Within a mile or so it became clear the mountain had the upper hand. Battery indicators started plummeting towards the red zone and average speeds were dropping to around 3 mph. When some of riders at the back reported being overtaken by a woodlouse we knew we were in trouble.
Eventually the mountain claimed its first victim. The “Townmaster”, which had set the pace on day one could not cope with the incline and paid the price with an overheated electric motor. Camaraderie is high among TT racers however and a dressing gown cord was soon donated as an emergency tow rope whilst other riders gave the stricken machine a good shoving from behind.
The cruel mountain continued to claim more victims until at one point four competitors had to push their vehicles to a marshal’s post on the mountain mile and await the arrival of the support vehicle.
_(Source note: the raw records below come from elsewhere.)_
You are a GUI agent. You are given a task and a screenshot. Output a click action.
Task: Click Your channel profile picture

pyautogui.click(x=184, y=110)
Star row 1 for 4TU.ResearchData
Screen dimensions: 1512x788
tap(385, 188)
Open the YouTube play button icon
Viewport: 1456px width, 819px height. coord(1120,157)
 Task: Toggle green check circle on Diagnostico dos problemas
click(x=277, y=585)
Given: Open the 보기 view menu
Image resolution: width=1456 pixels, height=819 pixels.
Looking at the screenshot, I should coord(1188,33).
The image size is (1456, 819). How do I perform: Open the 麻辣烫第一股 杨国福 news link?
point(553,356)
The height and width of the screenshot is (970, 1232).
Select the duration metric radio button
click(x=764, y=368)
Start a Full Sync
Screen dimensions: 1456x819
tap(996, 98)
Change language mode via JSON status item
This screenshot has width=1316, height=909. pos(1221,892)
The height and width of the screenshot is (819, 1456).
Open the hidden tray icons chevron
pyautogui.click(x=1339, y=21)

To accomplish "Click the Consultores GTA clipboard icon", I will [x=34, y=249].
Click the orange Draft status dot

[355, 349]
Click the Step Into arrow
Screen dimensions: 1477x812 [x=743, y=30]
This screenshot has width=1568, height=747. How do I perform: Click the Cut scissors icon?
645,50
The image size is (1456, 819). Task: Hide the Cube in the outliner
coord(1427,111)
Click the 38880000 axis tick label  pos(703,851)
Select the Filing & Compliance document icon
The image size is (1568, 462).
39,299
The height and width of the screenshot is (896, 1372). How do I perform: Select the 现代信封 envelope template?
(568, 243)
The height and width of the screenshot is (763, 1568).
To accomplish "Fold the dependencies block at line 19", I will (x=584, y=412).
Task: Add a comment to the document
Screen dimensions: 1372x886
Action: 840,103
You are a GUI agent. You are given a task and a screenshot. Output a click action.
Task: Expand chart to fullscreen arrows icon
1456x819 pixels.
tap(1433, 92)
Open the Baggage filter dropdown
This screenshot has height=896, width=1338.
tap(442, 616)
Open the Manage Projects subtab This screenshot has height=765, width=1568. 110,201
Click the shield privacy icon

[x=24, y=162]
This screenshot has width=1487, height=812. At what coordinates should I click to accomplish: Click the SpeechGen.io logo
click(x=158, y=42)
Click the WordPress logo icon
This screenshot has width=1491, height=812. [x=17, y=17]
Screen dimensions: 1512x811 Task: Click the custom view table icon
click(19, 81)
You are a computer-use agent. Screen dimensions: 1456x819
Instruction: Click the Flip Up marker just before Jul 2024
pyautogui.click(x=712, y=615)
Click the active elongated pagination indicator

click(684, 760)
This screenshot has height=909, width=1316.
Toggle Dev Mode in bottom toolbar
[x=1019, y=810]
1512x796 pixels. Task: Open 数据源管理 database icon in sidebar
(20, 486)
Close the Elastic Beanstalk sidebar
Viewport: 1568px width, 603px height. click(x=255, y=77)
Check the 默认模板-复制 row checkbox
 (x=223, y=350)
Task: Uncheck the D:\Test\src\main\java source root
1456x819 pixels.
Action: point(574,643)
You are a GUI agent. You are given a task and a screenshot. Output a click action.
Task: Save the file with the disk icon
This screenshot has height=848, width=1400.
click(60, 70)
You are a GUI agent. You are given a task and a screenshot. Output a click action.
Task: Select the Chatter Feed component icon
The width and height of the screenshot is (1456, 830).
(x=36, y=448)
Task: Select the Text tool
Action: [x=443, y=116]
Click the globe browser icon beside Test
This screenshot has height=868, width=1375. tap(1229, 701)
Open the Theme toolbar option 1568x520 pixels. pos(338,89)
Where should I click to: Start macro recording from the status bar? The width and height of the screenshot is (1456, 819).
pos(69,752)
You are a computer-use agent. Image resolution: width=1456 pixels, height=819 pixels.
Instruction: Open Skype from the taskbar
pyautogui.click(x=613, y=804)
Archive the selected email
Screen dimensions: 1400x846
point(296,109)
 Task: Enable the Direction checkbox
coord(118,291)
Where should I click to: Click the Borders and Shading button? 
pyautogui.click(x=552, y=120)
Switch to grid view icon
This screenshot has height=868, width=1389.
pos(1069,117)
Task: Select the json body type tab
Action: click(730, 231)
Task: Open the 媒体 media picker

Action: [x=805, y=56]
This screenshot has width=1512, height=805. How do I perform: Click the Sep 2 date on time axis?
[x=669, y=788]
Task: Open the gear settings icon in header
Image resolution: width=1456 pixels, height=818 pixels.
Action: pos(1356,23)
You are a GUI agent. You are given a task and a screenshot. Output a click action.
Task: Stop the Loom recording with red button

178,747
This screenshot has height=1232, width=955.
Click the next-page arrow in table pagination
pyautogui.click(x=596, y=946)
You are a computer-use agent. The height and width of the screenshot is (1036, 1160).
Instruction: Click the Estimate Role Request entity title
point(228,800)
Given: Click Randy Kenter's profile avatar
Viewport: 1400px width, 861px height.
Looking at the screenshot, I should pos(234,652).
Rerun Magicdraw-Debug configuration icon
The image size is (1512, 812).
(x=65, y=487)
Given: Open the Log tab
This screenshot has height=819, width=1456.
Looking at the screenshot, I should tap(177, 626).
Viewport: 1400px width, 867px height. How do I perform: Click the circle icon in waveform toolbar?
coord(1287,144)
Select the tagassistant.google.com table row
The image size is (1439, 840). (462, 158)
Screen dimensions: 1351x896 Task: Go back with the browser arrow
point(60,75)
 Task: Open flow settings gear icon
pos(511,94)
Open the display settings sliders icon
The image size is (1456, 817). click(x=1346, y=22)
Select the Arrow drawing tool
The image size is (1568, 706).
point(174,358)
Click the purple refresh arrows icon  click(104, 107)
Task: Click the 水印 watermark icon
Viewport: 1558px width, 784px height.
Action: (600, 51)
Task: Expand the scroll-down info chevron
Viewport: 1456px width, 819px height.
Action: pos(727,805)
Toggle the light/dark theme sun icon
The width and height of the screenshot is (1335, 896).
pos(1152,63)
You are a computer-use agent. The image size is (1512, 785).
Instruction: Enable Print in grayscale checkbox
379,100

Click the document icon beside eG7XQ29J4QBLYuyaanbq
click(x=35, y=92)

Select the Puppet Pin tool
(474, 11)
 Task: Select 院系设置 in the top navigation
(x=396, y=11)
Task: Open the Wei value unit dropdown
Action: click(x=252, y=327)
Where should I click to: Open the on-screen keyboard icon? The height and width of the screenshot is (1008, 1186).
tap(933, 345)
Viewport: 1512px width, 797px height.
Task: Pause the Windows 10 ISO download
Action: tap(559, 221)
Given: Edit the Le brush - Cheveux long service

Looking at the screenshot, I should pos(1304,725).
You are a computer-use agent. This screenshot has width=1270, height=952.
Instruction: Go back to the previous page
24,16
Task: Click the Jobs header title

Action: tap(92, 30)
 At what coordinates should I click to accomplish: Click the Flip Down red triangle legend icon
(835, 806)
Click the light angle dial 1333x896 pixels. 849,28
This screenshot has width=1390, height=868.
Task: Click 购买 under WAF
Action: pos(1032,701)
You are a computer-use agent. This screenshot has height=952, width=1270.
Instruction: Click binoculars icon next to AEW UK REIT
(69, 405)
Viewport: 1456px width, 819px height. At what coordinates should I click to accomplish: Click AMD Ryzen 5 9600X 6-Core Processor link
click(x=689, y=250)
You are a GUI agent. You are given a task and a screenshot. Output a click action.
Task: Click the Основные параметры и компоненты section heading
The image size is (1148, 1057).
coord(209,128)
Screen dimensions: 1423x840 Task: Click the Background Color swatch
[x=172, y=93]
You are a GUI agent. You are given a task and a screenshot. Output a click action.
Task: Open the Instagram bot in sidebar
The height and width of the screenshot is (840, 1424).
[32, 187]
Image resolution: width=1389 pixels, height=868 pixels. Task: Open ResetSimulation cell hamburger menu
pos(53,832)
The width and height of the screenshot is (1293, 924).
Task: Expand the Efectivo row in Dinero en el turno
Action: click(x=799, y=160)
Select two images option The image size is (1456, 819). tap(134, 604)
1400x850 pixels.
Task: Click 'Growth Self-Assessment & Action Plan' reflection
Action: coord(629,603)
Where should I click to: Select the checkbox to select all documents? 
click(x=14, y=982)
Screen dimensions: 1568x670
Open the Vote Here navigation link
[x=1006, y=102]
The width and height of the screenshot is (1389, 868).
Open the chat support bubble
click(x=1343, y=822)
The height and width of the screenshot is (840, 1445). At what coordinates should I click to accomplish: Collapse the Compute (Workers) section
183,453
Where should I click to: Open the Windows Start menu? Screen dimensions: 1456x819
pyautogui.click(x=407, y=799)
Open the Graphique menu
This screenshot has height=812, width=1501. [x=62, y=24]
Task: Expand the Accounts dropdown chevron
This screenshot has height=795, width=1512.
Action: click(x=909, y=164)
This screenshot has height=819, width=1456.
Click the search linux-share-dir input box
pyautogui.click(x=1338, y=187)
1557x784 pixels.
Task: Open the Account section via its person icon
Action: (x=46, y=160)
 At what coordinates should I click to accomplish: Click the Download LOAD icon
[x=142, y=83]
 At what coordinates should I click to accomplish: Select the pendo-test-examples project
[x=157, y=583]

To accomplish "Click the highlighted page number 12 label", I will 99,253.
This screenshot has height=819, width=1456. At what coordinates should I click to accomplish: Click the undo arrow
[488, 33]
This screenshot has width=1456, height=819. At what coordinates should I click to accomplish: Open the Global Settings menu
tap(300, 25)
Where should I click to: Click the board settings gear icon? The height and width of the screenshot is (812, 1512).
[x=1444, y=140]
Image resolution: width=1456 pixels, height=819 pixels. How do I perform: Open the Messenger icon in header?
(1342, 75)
In any other circumstances the sight of a hearse parked up next to some grannies on mobility scooters would look like the most crass form of pressure salesmanship but as it was they were merely our pit crew arriving with hot tea, biccies and a rather large diesel generator.
An hour and a half later the scooters had enough juice to continue progress up towards the Verandah. We arrived there with a sense of awe. This was the scene of Connor Cummins monumental get off at the TT in 2010. We we only too aware of the dangers of sliding off on this treacherous part of the circuit but thankfully, apart from sliding off to sleep, we emerged unscathed with word that the leading riders had reached the Snaefell Mountain railway station where the station master had kindly produced an extension lead for some much need recharging.
After a two hour pit stop, and as the last train headed off down to Laxey we set off for the final push up towards the highest point of the circuit near Brandywell before the high speed descent down the other side where the “Streetmate Elite”recorded the highest speed of the race at Windy Corner, topping out at a mind-altering 9mph. As we rounded Kate’s Cottage our stopping point for day two, the Famous Creg Ny Baa, was now tantalisingly close growing slowly larger in the distance.
One by one the riders rolled in and each scooter was swiftly parked up round the back and plugged into an extension lead the staff had kindly threaded out the back door. The relief and adrenaline of having all made it over the mountain led to behaviour not becoming of ladies of senior years as we basically got twatted leading to various beer related injuries including laddered tights, a broken necklace and a deflated boob before a very drunken taxi ride in to Douglas for a kip in our hotel.
Going for breakfast the next morning produced another bizarre experience as the only other guests in the hotel were a coachload of olds on a Saga holiday. After gleaning some useful tips on the best hamaerroid cream and how to dribble porridge in to your own lap we got taxis back to the Creg. Mr Sunshine was out to play again so there was no need to deploy cardigans and after we’d performed a few fly-by wheelies for our own pleasure we headed off down towards Signpost corner and the final run in to the Grandstand where flag-waving crowds would welcome us in as heroes while the Red Arrows did a formation loop overhead.
In reality we were greeted by the sight of a lonely builder’s arse crack as he hammered a sponsor’s hoarding to the roadside. The place was deserted so we did what any self-respecting biddies would do and headed down to the prom to sit on a bench with our legs inappropriately far apart while tucking in to an ice cream.
After muttering to ourselves and remarking about how “all this use to be green fields” we then headed off to finish our visit to the island in the place it started. The Rovers Return. Cheers!